### Trecho fornecido:
O sistema prisional brasileiro é obsoleto, corrompido e precário, não recupera ninguém, pelo contrário, torna o indivíduo pior do que antes. A prisão trata-se de uma “faculdade do crime”, por isso, na medida do possível, ela deve ser evitada, para que não contamine ainda mais o condenado, propiciando sua reintegração na sociedade; ou seja, a ressocialização é incompatível com a pena privativa de liberdade. Assim sendo, os objetivos principais das penas alternativas são: evitar a pena privativa de liberdade e ressocializar o delinqüente.
De acordo com Mirabete (1996, p. 264):
Diante da já comentada falência da pena privativa de liberdade, que não atende aos anseios de ressocialização, a tendência moderna é procurar substitutivos penais para essa sanção, ao menos no que se relacione com os crimes menos graves e aos criminosos cujo encarceramento não é aconselhável. O questionamento a respeito da privação de liberdade tem levado penalistas de numerosos países e a própria Organização da Nações Unidas a uma “procura mundial” de soluções alternativas para os infratores que não ponham em risco a paz e a segurança da sociedade. Há, realmente, uma orientação no sentido de restringir a pena privativa de liberdade aos casos de reconhecida necessidade.

### Enunciado:
Transcreva, do trecho sobre o sistema prisional, a passagem que vai de "De acordo com" até "de reconhecida necessidade.", sem alterar nenhuma palavra. A listagem não é necessária para realizar nenhuma das atividades.

### Dados fornecidos:

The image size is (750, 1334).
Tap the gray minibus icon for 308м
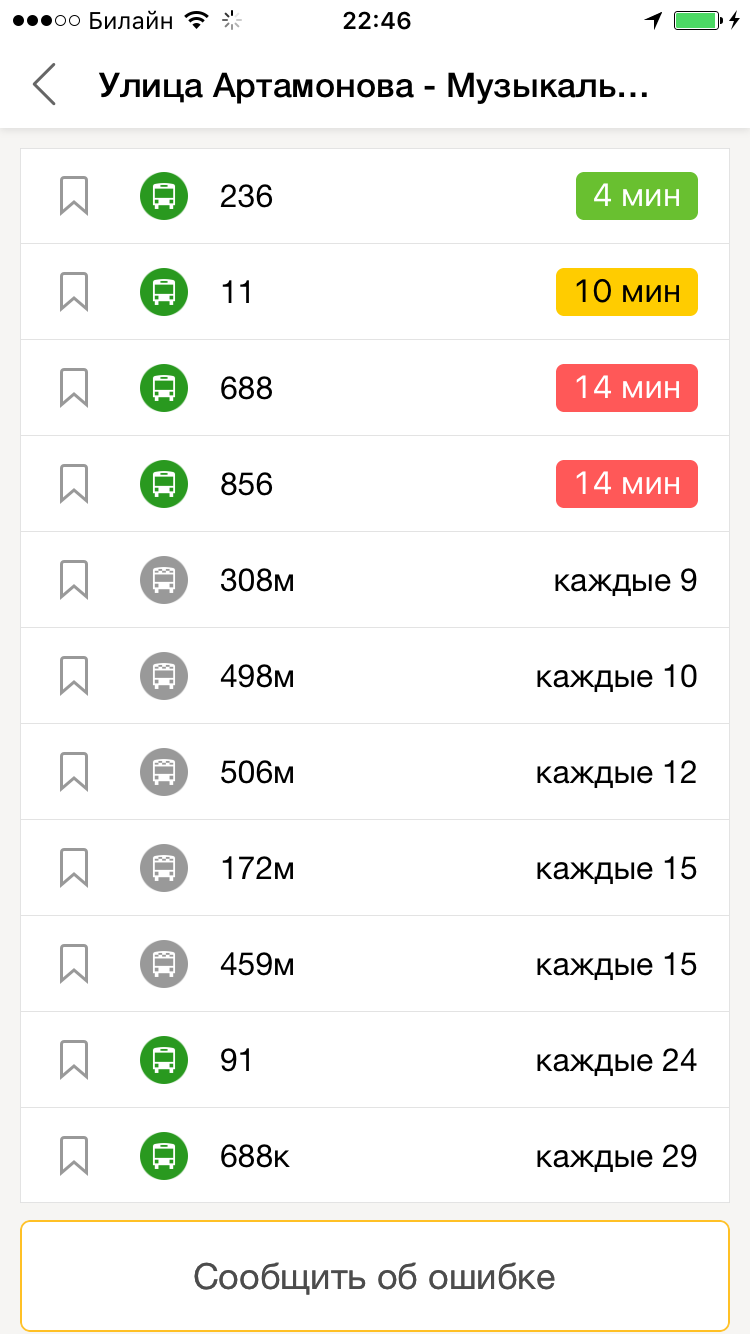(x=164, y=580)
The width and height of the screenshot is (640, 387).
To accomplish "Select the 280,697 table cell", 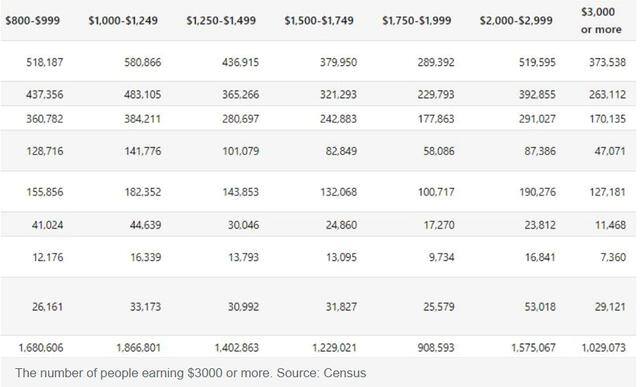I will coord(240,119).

### Resposta completa:
De acordo com Mirabete (1996, p. 264):
Diante da já comentada falência da pena privativa de liberdade, que não atende aos anseios de ressocialização, a tendência moderna é procurar substitutivos penais para essa sanção, ao menos no que se relacione com os crimes menos graves e aos criminosos cujo encarceramento não é aconselhável. O questionamento a respeito da privação de liberdade tem levado penalistas de numerosos países e a própria Organização da Nações Unidas a uma “procura mundial” de soluções alternativas para os infratores que não ponham em risco a paz e a segurança da sociedade. Há, realmente, uma orientação no sentido de restringir a pena privativa de liberdade aos casos de reconhecida necessidade.